THE PROBLEM :: Can you set out all of the records below as a numbered list, leaving out any blank lines?

— START —

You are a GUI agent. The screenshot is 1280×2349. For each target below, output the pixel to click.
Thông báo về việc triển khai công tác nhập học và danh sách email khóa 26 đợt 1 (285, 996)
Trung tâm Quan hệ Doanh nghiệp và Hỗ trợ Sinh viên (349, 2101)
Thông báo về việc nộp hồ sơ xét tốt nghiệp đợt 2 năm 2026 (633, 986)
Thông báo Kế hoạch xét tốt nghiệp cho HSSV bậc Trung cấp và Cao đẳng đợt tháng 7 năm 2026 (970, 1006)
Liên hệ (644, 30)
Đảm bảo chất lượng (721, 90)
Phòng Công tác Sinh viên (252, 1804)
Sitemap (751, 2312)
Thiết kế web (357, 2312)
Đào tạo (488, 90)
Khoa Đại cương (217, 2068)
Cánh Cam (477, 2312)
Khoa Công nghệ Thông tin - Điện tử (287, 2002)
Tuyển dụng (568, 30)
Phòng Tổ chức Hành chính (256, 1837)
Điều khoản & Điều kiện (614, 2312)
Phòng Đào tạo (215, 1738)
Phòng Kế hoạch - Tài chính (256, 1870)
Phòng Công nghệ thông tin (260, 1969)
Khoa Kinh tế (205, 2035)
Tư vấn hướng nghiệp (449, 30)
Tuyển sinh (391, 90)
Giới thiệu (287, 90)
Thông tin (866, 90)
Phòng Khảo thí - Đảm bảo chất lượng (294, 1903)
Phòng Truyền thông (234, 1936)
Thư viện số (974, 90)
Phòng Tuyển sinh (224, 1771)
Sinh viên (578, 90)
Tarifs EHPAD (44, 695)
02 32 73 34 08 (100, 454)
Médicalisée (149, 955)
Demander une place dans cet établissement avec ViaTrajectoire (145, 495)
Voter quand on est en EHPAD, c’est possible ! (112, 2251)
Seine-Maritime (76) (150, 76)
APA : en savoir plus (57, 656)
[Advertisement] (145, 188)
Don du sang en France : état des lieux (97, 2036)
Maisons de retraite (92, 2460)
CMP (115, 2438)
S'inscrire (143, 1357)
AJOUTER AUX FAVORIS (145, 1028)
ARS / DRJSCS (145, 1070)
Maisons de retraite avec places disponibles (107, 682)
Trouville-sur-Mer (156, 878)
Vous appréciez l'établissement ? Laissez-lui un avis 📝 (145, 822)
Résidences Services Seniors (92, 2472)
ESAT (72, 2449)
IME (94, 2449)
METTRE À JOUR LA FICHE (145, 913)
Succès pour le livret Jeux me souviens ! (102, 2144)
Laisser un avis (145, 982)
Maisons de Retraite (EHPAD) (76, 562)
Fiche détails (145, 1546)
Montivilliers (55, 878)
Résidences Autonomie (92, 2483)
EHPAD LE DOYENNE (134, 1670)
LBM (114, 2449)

— END —

SOLUTION TO THE PROBLEM ::
1. You are a GUI agent. The screenshot is 1280×2349. For each target below, output the pixel to click.
2. Thông báo về việc triển khai công tác nhập học và danh sách email khóa 26 đợt 1 (285, 996)
3. Trung tâm Quan hệ Doanh nghiệp và Hỗ trợ Sinh viên (349, 2101)
4. Thông báo về việc nộp hồ sơ xét tốt nghiệp đợt 2 năm 2026 (633, 986)
5. Thông báo Kế hoạch xét tốt nghiệp cho HSSV bậc Trung cấp và Cao đẳng đợt tháng 7 năm 2026 (970, 1006)
6. Liên hệ (644, 30)
7. Đảm bảo chất lượng (721, 90)
8. Phòng Công tác Sinh viên (252, 1804)
9. Sitemap (751, 2312)
10. Thiết kế web (357, 2312)
11. Đào tạo (488, 90)
12. Khoa Đại cương (217, 2068)
13. Cánh Cam (477, 2312)
14. Khoa Công nghệ Thông tin - Điện tử (287, 2002)
15. Tuyển dụng (568, 30)
16. Phòng Tổ chức Hành chính (256, 1837)
17. Điều khoản & Điều kiện (614, 2312)
18. Phòng Đào tạo (215, 1738)
19. Phòng Kế hoạch - Tài chính (256, 1870)
20. Phòng Công nghệ thông tin (260, 1969)
21. Khoa Kinh tế (205, 2035)
22. Tư vấn hướng nghiệp (449, 30)
23. Tuyển sinh (391, 90)
24. Giới thiệu (287, 90)
25. Thông tin (866, 90)
26. Phòng Khảo thí - Đảm bảo chất lượng (294, 1903)
27. Phòng Truyền thông (234, 1936)
28. Thư viện số (974, 90)
29. Phòng Tuyển sinh (224, 1771)
30. Sinh viên (578, 90)
31. Tarifs EHPAD (44, 695)
32. 02 32 73 34 08 (100, 454)
33. Médicalisée (149, 955)
34. Demander une place dans cet établissement avec ViaTrajectoire (145, 495)
35. Voter quand on est en EHPAD, c’est possible ! (112, 2251)
36. Seine-Maritime (76) (150, 76)
37. APA : en savoir plus (57, 656)
38. [Advertisement] (145, 188)
39. Don du sang en France : état des lieux (97, 2036)
40. Maisons de retraite (92, 2460)
41. CMP (115, 2438)
42. S'inscrire (143, 1357)
43. AJOUTER AUX FAVORIS (145, 1028)
44. ARS / DRJSCS (145, 1070)
45. Maisons de retraite avec places disponibles (107, 682)
46. Trouville-sur-Mer (156, 878)
47. Vous appréciez l'établissement ? Laissez-lui un avis 📝 (145, 822)
48. Résidences Services Seniors (92, 2472)
49. ESAT (72, 2449)
50. IME (94, 2449)
51. METTRE À JOUR LA FICHE (145, 913)
52. Succès pour le livret Jeux me souviens ! (102, 2144)
53. Laisser un avis (145, 982)
54. Maisons de Retraite (EHPAD) (76, 562)
55. Fiche détails (145, 1546)
56. Montivilliers (55, 878)
57. Résidences Autonomie (92, 2483)
58. EHPAD LE DOYENNE (134, 1670)
59. LBM (114, 2449)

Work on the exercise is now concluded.